Turmoil at Penn State over allegations of child sexual abuse by a former football coach may have temporarily blemished the school’s image, but probably won’t have much long-term impact on the university, say experts quoted in The New York Times. Fallout from the scandal might take a decade to resolve, but based on other universities’ experiences with crises, many higher education officials and crisis-management specialists predict the effects won’t last a year, the paper reports.

Any drop in donations, applications or recruiting is likely to pass fairly quickly, says Terry W. Hartle, senior vice president at the American Council on Education. “Colleges and universities are much bigger than any one individual or scandal.”

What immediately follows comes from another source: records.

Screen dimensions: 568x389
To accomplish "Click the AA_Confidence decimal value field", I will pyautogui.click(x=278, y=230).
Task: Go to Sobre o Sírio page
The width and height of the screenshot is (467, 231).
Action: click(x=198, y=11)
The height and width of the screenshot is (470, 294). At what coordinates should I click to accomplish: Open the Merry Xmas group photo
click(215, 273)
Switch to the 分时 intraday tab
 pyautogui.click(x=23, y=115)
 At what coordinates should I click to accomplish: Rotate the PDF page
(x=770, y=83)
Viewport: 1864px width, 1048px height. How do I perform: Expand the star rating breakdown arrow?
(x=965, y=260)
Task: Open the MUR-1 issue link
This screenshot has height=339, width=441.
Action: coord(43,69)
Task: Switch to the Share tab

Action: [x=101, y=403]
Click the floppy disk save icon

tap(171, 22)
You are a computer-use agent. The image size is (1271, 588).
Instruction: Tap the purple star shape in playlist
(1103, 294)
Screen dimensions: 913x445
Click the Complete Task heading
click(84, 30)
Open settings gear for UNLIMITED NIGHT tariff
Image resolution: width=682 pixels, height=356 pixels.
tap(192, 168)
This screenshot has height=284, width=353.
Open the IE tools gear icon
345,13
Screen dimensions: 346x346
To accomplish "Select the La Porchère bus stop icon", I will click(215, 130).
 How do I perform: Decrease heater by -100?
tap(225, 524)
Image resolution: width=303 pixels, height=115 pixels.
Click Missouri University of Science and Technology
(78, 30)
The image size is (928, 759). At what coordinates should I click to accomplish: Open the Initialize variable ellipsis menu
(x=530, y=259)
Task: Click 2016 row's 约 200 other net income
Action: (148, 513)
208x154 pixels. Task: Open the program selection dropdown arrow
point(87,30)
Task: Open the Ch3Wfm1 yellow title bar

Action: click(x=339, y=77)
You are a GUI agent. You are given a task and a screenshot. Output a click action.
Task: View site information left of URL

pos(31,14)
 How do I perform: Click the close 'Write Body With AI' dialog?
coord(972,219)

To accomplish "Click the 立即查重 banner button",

But other sources caution that Penn State’s situation may play out differently than past scandals at other schools. “I’ve not seen anything on this scale, where the leadership’s been on notice for 10 years … and took no action,” says Harlan Loeb, executive vice president, U.S. Crisis & Issues Management practice at Edelman. “That has to have a big effect on trust and reputation.” At least one advertiser, Cars.com, has temporarily withdrawn its sponsorship of EPSN broadcasts of Penn State games against Nebraska and Ohio State, the Times reports.  — Greg Beaubien



Comments

Derek DeVries says:

"Will sex abuse scandal at Penn State tarnish school’s image long-term?" - Absolutely. There may be a return to previous fundraising levels from alumni and supporters in the near future, but Penn State has done damage to their reputation for future generations because it wasn't just a sex scandal; it was a sex scandal with what amounts to a cover-up on top of it. Any reasonable person could forgive that something illegal happened on Penn State's campus - what is far less easily-forgiven is trying to bury that act and exposing the danger to more victims. As their current body of supporters grays, they're going to be challenged to bring in the next generation of Penn State students and supporters (especially now that Paterno is gone and his legacy sullied).